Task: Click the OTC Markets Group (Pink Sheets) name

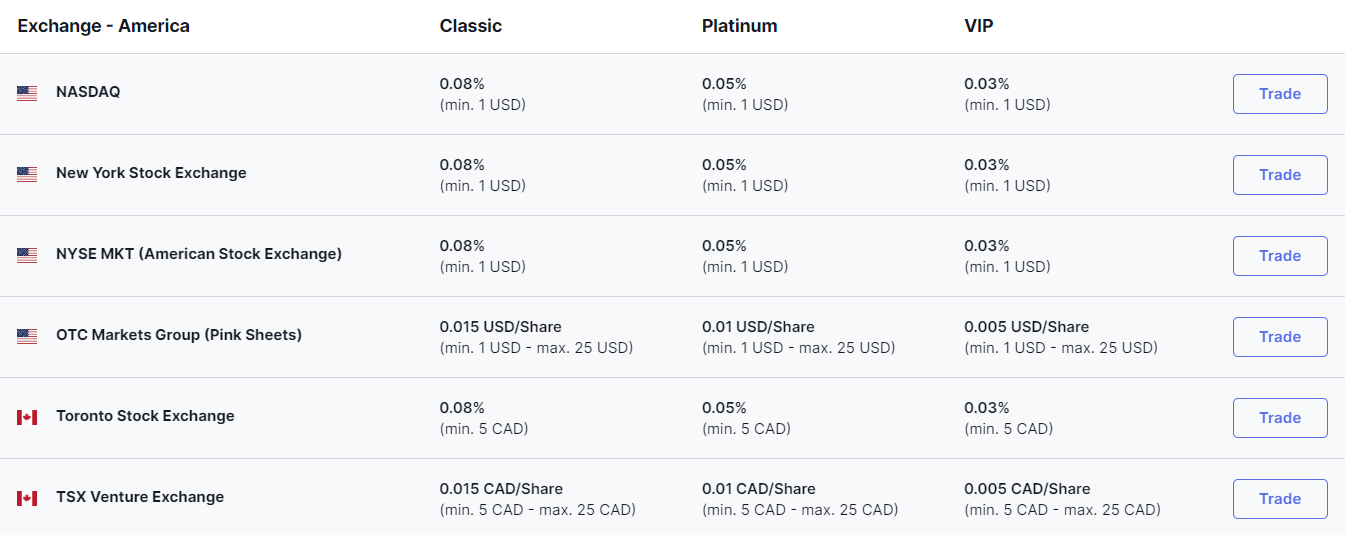Action: 179,335
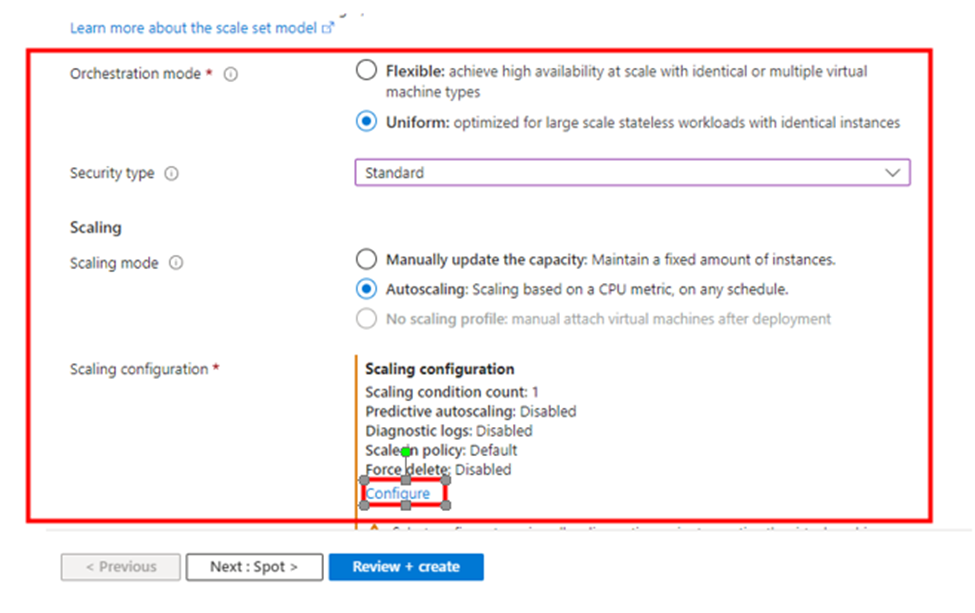This screenshot has width=975, height=613.
Task: Click the chevron arrow in Security type box
Action: (892, 173)
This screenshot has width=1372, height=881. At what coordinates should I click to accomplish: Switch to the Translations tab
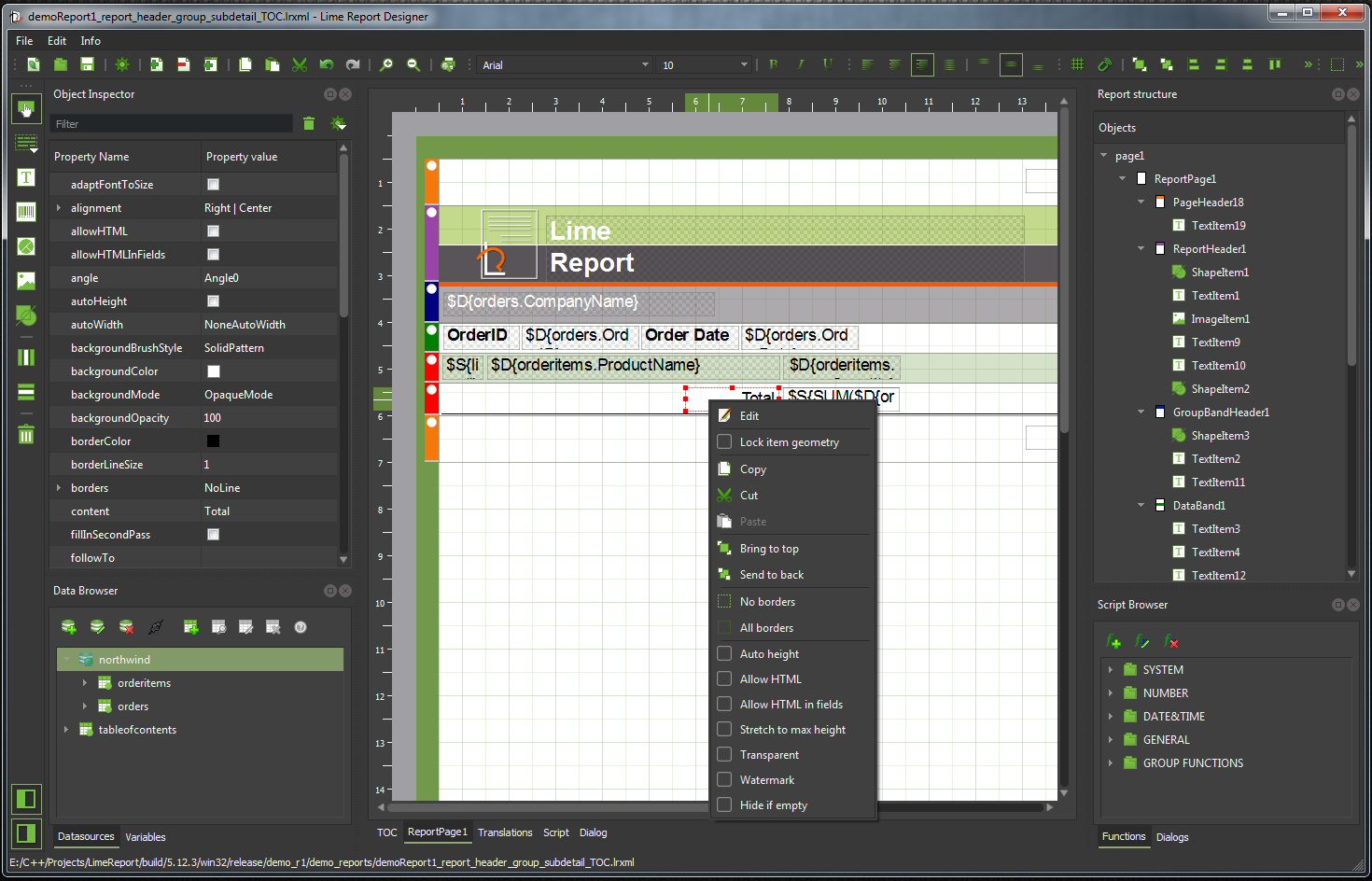(505, 832)
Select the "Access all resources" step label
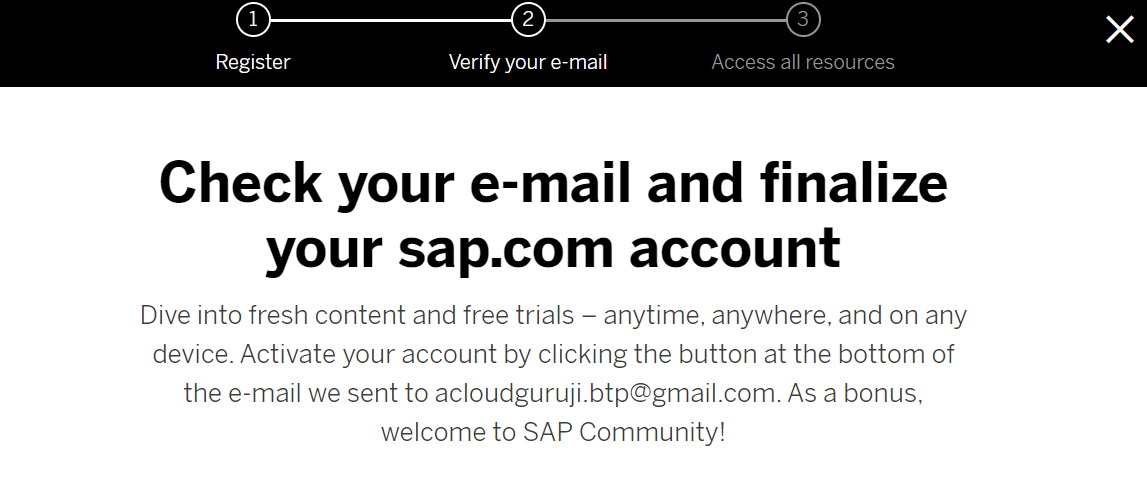Viewport: 1147px width, 483px height. tap(803, 62)
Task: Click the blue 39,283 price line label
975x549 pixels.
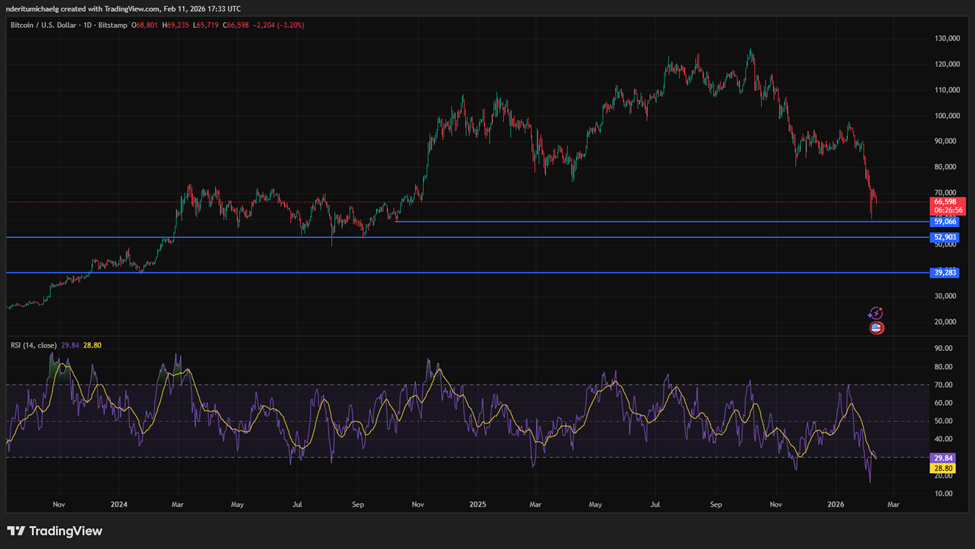Action: (945, 273)
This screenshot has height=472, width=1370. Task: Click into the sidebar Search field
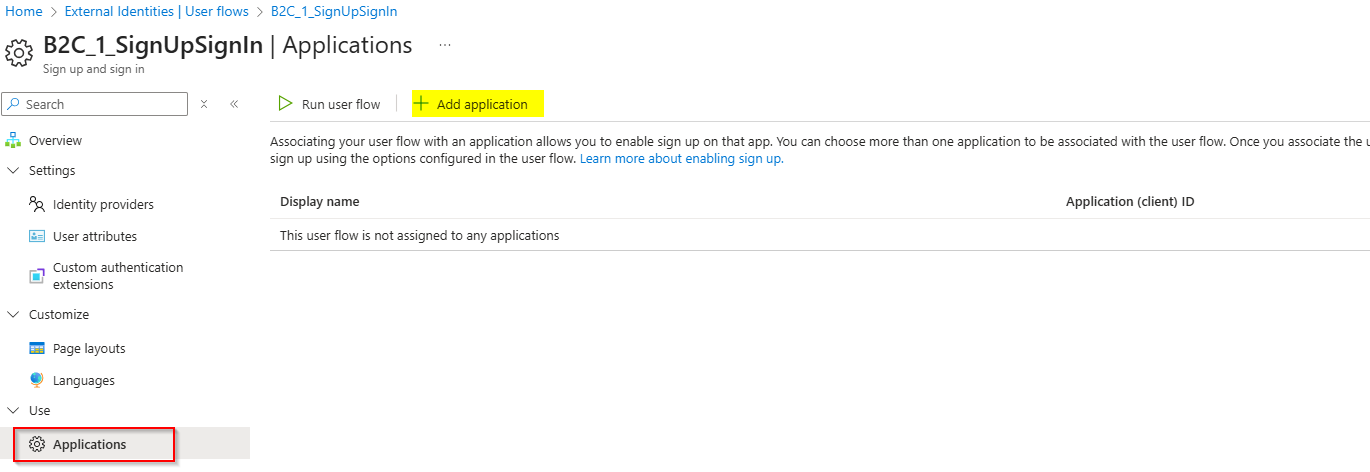(x=95, y=104)
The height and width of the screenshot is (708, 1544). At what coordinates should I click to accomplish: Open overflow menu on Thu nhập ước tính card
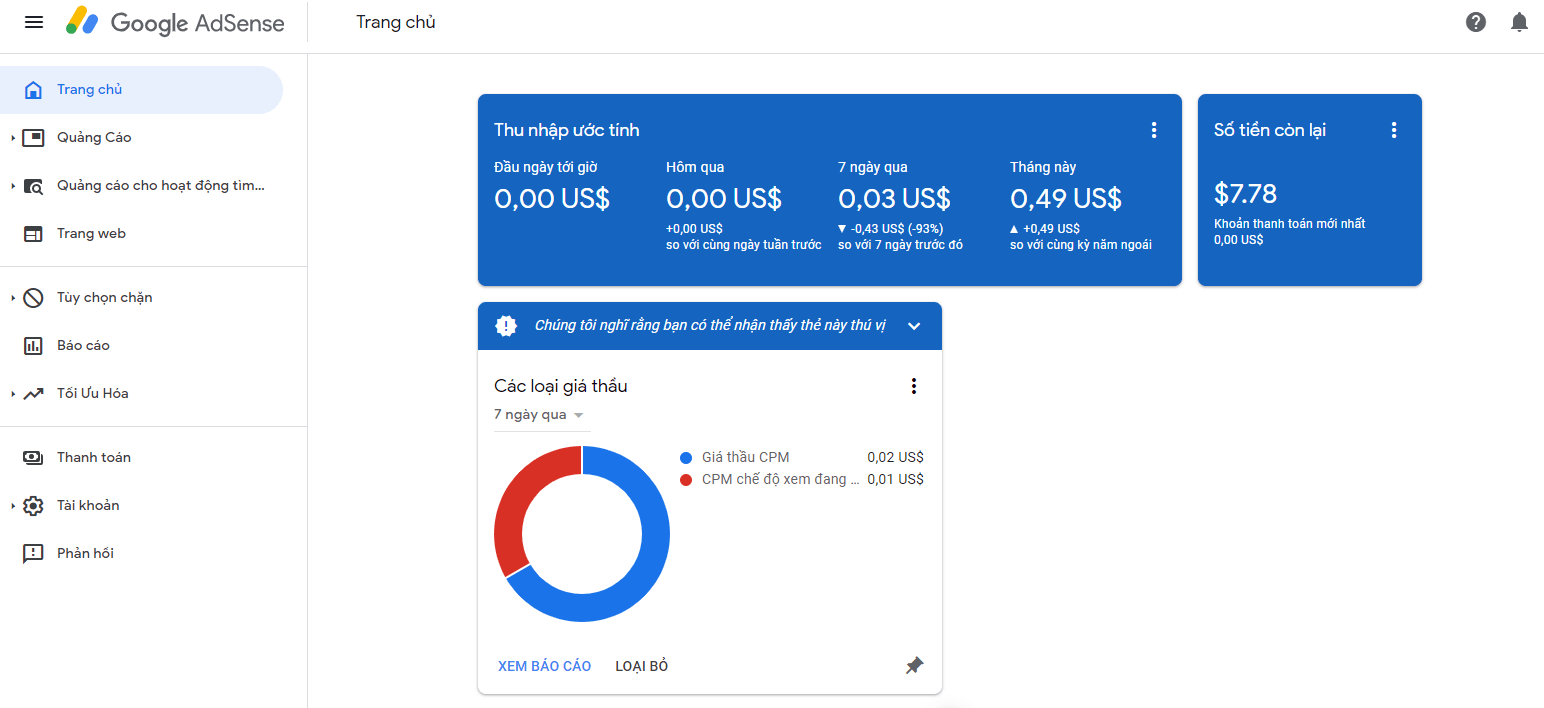pyautogui.click(x=1154, y=129)
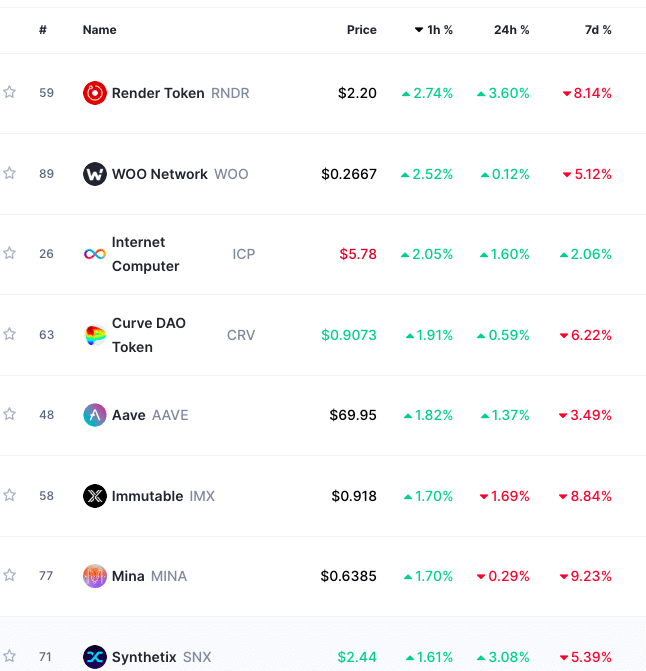Click the Immutable coin logo
Viewport: 646px width, 671px height.
click(95, 496)
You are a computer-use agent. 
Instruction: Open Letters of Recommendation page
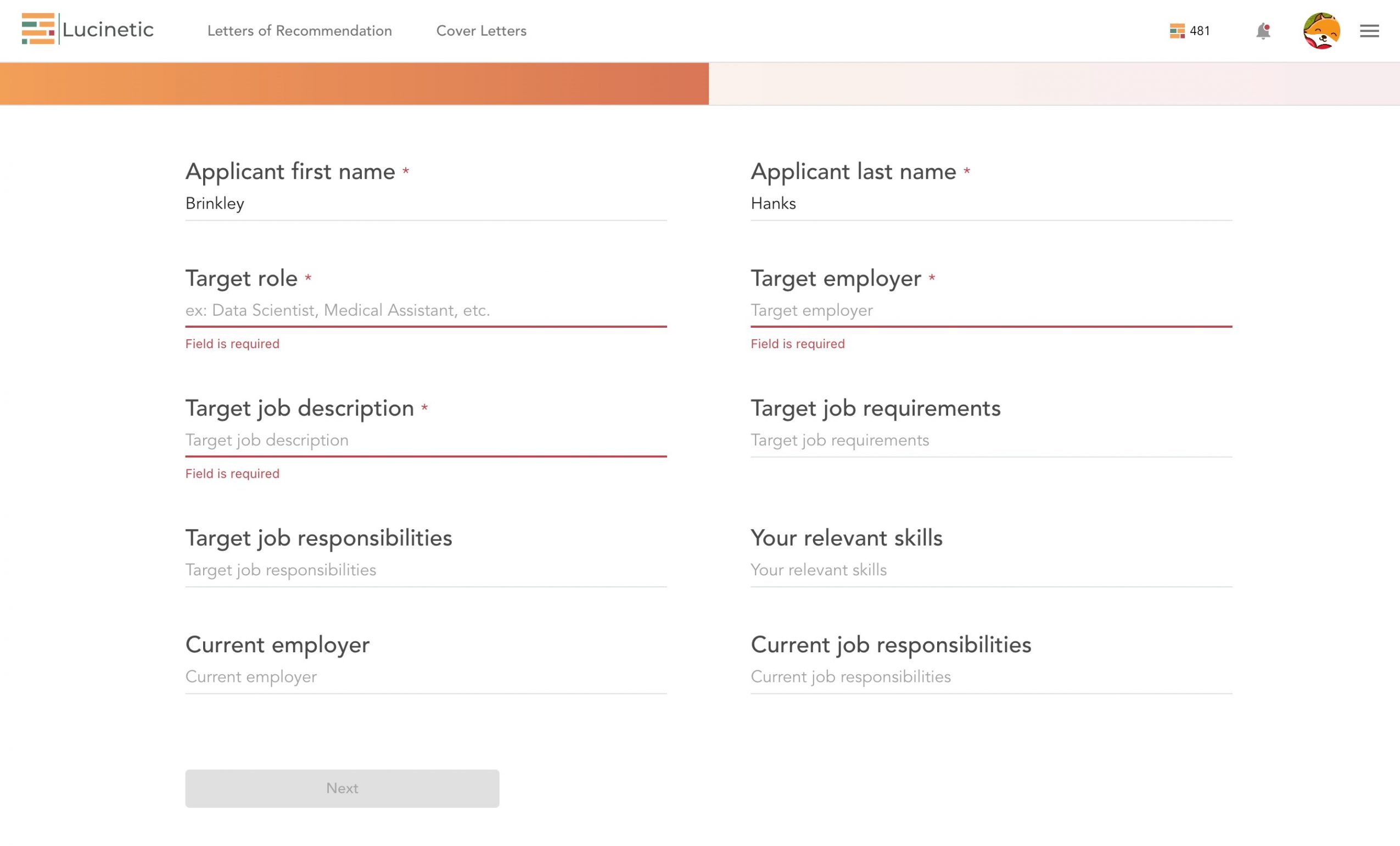[x=299, y=31]
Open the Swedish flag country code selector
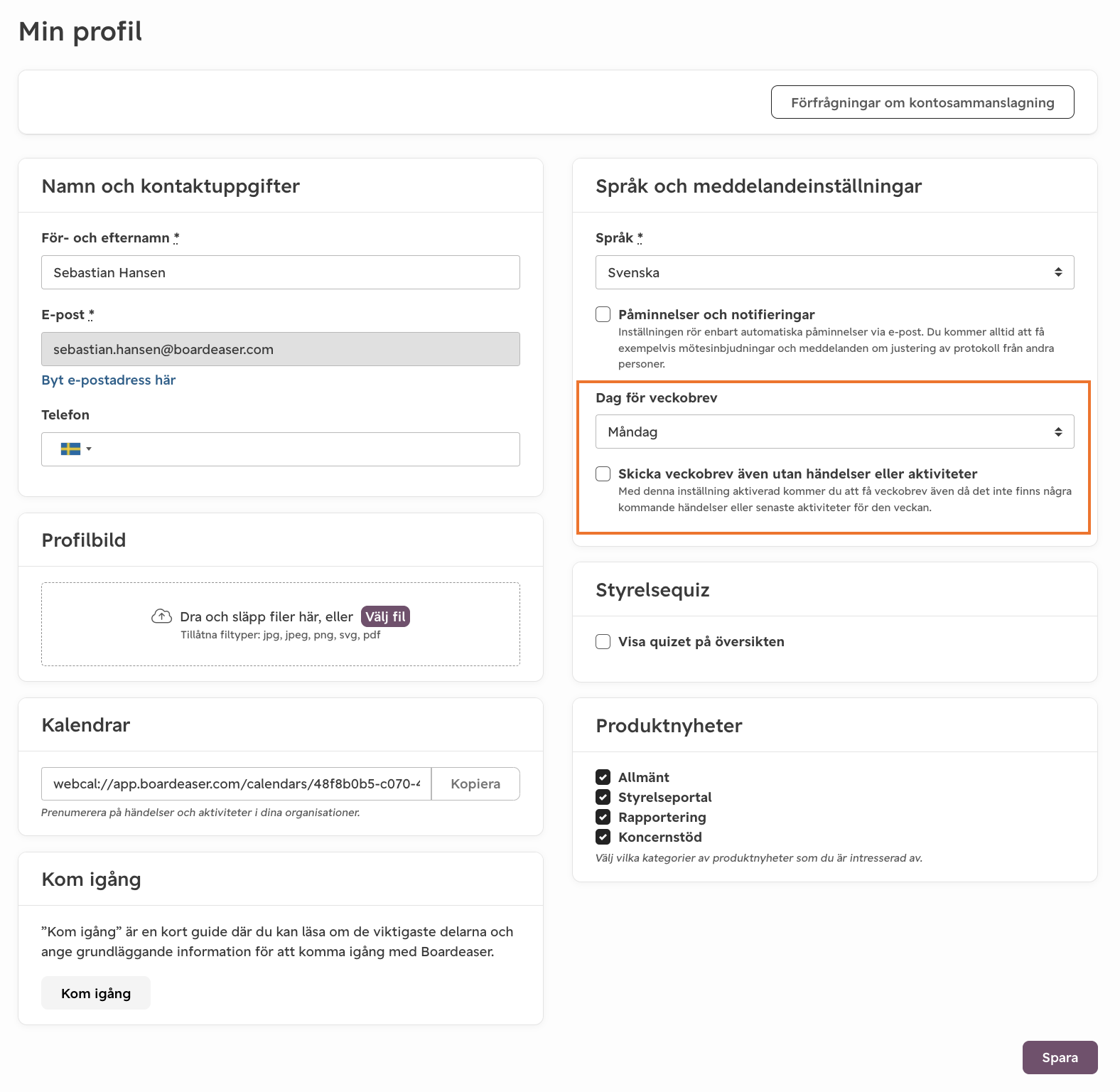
• • • •
# [Task prompt]
Convert every line of all the entries above into a Markdown table with the columns Row and Line, numbering the rows and skipping blank lines. Leave the pictures out.

# [Finished answer]
| Row | Line |
|---|---|
| 1 | Task: Click the OTC Markets Group (Pink Sheets) name |
| 2 | Action: 179,335 |
| 3 | This screenshot has width=975, height=613. |
| 4 | Task: Click the chevron arrow in Security type box |
| 5 | Action: (892, 173) |
| 6 | This screenshot has width=1372, height=881. At what coordinates should I click to accomplish: Switch to the Translations tab |
| 7 | (505, 832) |
| 8 | Select the "Access all resources" step label |
| 9 | Viewport: 1147px width, 483px height. tap(803, 62) |
| 10 | Task: Click the blue 39,283 price line label |
| 11 | 975x549 pixels. |
| 12 | Action: (945, 273) |
| 13 | This screenshot has height=472, width=1370. Task: Click into the sidebar Search field |
| 14 | (x=95, y=104) |
| 15 | The height and width of the screenshot is (708, 1544). At what coordinates should I click to accomplish: Open overflow menu on Thu nhập ước tính card |
| 16 | pyautogui.click(x=1154, y=129) |
| 17 | Click the Immutable coin logo |
| 18 | Viewport: 646px width, 671px height. |
| 19 | click(95, 496) |
| 20 | You are a computer-use agent.  |
| 21 | Instruction: Open Letters of Recommendation page |
| 22 | [x=299, y=31] |
| 23 | Open the Swedish flag country code selector |